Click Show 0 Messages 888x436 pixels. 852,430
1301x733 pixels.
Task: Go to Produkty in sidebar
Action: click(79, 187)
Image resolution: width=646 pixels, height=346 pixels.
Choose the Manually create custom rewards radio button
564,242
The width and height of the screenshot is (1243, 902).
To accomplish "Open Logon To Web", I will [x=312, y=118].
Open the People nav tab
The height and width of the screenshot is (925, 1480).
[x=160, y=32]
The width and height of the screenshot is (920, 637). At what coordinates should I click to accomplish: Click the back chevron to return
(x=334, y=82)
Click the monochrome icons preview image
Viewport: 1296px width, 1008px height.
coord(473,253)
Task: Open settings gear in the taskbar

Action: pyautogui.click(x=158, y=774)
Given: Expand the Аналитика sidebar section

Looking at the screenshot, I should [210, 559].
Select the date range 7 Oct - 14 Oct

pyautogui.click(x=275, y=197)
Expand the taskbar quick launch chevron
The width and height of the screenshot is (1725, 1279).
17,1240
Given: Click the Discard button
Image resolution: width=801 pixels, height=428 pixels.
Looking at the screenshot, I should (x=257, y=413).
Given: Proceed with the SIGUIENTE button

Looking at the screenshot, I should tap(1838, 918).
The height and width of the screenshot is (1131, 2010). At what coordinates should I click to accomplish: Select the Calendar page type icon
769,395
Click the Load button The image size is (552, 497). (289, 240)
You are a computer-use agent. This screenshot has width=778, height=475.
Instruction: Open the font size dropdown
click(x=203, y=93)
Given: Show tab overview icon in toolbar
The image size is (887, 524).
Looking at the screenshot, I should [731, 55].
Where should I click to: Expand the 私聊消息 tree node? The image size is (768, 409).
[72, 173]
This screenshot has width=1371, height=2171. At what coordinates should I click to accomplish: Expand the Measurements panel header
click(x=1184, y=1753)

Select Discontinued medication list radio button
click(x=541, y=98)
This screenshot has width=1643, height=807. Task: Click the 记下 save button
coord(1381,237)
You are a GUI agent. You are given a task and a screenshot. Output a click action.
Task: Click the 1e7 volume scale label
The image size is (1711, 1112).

------------------------------------------------------------------------

> **REQUIRED WORK**:
Exactly how many lines of the listing above hold the word "agent"? Give the number alone.

> **RESPONSE TO THE EXERCISE**:
2